Die deutschen Emigranten arbeiten in Betrieben, Schulen, Verlagen und in der Partei. Sie bringen ihre ganze Energie in den Aufbau des Sozialismus ein. Viele nehmen die sowjetische Staatsbürgerschaft an und holen Angehörige nach. Die Sowjetunion wird zur zweiten - vermeintlich besseren - Heimat. Ihre Kinder nutzen Bildungsangebote, besuchen vorbildliche Kindergärten und Schulen und sollen zu überzeugten Sozialisten erzogen werden.
Zeit der Großen Repression
Stalin verkündet zwar, dass das Leben schöner und fröhlicher geworden sei, in Wahrheit hält jedoch die Furcht Einzug. Nicht nur die Emigranten trifft eine grausame Welle tödlicher Repression, die so wahllos wie die Opfer zahllos ist. Vermeintliche Feinde des Sowjetvolkes werden mit grotesken Beschuldigungen konfrontiert. Verhaftungen, Verschleppungen, Exekutionen folgen - Leben werden ausgelöscht. Besonders misstraut man den vorher so begeistert aufgenommenen Kommunisten aus aller Welt. Viele der Kinder haben ihre Väter und Mütter kaum kennengelernt, als sie diese schon wieder verlieren. Aus den Kindern der kommunistischen Hoffnung werden die Kinder von Volksfeinden.
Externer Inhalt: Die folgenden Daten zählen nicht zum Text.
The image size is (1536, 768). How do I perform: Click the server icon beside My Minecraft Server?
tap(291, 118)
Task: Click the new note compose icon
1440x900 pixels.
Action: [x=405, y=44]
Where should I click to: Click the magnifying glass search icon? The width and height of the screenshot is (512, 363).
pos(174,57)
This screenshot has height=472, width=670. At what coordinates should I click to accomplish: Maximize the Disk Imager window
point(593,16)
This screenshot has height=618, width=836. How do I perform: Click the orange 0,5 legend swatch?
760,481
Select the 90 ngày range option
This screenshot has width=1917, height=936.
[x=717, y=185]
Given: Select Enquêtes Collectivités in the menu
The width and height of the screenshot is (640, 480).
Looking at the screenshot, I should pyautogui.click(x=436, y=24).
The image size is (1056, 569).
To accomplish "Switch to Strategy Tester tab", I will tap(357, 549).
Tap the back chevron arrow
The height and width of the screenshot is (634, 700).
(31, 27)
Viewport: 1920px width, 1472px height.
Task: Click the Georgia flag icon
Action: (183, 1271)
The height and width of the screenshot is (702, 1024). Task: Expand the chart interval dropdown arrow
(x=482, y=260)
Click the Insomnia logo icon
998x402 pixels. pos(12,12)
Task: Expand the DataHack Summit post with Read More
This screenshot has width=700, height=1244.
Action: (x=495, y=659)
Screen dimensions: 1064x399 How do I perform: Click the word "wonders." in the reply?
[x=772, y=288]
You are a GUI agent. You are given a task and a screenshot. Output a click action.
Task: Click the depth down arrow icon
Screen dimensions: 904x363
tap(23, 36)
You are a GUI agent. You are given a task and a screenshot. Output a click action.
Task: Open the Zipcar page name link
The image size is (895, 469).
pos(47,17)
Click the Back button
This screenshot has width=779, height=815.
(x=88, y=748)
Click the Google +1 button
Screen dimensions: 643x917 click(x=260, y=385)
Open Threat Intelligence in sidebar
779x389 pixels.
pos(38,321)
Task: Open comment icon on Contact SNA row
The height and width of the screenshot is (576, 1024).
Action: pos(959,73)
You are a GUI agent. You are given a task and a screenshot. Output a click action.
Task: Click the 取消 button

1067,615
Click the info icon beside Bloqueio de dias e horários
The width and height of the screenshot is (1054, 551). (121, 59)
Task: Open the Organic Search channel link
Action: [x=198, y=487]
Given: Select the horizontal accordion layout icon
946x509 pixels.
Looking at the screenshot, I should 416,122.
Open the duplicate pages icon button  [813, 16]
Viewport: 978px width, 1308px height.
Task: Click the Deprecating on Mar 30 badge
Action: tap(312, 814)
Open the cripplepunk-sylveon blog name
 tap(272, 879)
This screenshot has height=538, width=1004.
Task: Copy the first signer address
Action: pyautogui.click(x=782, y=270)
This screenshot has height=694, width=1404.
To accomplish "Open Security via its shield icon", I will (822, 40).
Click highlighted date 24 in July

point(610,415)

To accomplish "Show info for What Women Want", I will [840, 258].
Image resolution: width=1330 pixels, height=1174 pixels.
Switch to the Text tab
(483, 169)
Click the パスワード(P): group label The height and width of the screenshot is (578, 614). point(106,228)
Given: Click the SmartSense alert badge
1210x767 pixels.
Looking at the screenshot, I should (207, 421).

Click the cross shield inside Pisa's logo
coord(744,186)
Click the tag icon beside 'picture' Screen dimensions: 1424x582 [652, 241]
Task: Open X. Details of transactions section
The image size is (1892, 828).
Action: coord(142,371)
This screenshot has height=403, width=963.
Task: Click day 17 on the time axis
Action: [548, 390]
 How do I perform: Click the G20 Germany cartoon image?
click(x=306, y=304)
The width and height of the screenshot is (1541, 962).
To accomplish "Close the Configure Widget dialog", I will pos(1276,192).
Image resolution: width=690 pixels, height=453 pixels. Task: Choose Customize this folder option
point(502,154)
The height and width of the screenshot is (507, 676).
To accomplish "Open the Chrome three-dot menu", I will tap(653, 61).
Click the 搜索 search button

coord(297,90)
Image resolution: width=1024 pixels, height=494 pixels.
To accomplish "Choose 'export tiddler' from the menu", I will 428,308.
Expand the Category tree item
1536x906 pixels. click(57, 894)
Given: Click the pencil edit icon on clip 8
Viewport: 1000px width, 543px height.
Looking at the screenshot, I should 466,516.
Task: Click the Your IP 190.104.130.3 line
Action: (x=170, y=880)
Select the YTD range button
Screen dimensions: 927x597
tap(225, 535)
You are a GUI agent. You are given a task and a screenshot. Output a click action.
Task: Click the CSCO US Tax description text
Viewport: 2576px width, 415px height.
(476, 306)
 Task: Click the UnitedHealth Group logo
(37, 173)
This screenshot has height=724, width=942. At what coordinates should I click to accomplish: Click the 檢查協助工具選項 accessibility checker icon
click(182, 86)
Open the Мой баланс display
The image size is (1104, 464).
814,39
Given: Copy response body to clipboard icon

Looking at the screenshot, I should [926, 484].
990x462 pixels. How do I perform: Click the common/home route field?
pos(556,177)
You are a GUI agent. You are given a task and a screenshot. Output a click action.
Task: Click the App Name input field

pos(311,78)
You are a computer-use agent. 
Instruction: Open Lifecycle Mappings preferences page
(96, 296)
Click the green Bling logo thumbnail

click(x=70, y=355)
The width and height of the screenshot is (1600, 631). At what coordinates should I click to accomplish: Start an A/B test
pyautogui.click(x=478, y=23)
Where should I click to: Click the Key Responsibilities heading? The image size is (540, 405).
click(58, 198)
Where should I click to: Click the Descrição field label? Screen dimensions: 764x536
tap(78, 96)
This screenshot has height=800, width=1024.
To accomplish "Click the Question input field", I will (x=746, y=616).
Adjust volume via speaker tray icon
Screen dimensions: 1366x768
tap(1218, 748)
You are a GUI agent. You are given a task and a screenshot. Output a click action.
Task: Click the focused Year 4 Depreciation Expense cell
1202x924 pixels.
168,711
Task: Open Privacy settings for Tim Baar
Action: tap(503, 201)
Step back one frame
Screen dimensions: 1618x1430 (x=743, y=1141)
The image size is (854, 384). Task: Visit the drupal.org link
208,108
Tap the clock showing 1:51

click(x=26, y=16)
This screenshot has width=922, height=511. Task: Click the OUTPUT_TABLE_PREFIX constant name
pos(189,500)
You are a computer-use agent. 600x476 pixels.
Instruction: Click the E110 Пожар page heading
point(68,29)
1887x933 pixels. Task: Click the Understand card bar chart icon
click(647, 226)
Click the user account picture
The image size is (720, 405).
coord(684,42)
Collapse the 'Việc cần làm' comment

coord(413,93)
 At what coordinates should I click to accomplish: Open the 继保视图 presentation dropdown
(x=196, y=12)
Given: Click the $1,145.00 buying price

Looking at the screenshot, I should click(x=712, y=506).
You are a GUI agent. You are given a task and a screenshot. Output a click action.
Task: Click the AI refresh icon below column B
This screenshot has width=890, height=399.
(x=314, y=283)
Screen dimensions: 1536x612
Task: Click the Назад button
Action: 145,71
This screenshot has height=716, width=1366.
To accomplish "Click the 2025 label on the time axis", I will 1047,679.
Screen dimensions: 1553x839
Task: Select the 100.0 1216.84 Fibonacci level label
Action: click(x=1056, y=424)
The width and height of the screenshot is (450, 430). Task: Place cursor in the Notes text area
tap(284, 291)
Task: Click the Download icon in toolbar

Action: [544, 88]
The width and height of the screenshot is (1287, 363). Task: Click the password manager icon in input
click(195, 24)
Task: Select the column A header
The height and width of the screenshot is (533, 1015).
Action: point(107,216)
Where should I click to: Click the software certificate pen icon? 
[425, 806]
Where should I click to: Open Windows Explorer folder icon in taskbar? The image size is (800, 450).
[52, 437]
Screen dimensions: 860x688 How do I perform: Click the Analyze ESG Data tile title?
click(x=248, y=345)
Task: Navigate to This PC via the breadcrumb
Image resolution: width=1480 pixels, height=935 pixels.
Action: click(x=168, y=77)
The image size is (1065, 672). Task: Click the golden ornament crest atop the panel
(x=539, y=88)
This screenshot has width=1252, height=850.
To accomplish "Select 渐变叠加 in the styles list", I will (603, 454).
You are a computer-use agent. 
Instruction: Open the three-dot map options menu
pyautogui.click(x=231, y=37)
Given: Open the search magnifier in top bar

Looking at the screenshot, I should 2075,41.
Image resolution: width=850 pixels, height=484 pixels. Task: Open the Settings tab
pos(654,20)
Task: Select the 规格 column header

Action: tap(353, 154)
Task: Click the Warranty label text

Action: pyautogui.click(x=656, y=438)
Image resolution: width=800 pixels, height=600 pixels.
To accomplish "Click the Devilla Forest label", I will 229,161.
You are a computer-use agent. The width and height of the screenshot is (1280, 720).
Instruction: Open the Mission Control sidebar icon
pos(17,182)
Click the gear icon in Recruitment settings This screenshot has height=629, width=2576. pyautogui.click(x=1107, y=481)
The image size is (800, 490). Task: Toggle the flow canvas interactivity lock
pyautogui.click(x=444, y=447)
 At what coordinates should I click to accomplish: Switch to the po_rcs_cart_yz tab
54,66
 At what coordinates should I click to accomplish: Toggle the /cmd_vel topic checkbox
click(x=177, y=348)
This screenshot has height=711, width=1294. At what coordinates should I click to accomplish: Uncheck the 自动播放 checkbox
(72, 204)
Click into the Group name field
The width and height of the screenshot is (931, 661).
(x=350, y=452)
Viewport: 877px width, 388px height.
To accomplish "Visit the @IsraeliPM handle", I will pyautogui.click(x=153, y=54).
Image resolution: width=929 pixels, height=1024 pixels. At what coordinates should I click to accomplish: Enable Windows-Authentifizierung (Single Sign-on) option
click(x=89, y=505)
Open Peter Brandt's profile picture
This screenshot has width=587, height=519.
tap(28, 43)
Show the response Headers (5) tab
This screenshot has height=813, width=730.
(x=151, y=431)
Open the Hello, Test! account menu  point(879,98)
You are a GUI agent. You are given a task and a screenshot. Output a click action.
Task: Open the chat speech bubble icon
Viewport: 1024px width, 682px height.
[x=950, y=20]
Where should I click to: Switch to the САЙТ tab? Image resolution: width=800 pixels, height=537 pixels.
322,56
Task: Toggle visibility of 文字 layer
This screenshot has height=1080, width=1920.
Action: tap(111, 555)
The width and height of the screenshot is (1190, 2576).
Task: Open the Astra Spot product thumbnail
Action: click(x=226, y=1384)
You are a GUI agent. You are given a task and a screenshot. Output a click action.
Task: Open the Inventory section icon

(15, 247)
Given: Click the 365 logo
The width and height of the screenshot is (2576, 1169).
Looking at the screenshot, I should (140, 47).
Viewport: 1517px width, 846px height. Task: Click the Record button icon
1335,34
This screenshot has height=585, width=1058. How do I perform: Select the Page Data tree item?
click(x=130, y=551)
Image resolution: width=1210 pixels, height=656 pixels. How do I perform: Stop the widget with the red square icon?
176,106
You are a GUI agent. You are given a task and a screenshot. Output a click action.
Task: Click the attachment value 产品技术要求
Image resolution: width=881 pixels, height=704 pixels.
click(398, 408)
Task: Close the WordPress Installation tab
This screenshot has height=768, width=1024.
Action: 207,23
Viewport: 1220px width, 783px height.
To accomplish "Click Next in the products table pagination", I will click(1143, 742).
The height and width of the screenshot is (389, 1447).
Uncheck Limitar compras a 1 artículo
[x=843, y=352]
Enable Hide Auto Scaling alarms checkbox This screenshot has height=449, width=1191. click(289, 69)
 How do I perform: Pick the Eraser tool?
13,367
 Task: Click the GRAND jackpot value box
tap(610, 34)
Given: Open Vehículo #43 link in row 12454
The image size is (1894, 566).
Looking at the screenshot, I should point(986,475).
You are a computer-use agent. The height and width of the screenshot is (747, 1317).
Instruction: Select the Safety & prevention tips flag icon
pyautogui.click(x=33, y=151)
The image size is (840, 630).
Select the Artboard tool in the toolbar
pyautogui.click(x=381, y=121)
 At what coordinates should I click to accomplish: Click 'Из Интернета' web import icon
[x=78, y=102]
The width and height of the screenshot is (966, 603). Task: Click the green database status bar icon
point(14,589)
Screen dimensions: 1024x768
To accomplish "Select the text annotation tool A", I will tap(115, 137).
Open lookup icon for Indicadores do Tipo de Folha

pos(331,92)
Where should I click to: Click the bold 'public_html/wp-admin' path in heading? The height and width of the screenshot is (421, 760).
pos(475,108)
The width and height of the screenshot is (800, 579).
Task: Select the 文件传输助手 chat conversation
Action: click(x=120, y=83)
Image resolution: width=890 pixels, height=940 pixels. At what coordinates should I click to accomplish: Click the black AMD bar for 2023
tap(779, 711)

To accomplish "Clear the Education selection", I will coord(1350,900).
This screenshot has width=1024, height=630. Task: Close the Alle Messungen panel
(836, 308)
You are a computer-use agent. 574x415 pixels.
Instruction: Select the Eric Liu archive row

Der Große Vaterländische Krieg
1941 beginnt der deutsche Feldzug gegen die Sowjetunion. Unter dem Krieg leidet das ganze Land. Doch für die deutschen Emigranten bedeutet er eine doppelte Gefährdung. Die Verfolger, vor denen sie geflohen waren, kommen ihnen bedrohlich näher. Ihre Kinder erleben gleichzeitig, dass sie mit den Eroberern identifiziert werden: "Deutscher" und "Faschist" - dazwischen scheint es keinen Unterschied mehr zu geben. Im Kampf um das eigene Überleben und das ihrer Kinder erhalten die Frauen und Mütter keine Hilfe von denen, die sie einst ins Land holten.
Sieg und Verbannung
Isoliert und in die unwirtlichsten Lebensbedingungen gezwungen, kämpfen Väter und Mütter auf den Plantagen von Kasachstan, in den Kohlegruben von Workuta oder in den Goldminen von Magadan um ihr Überleben. Sie sollen als Arbeitssklaven Rohstoffe für den Aufbau des Kommunismus und für die Kriegsproduktion gewinnen. Das Kriegsende bringt zwar Erleichterungen, aber nicht die Freiheit.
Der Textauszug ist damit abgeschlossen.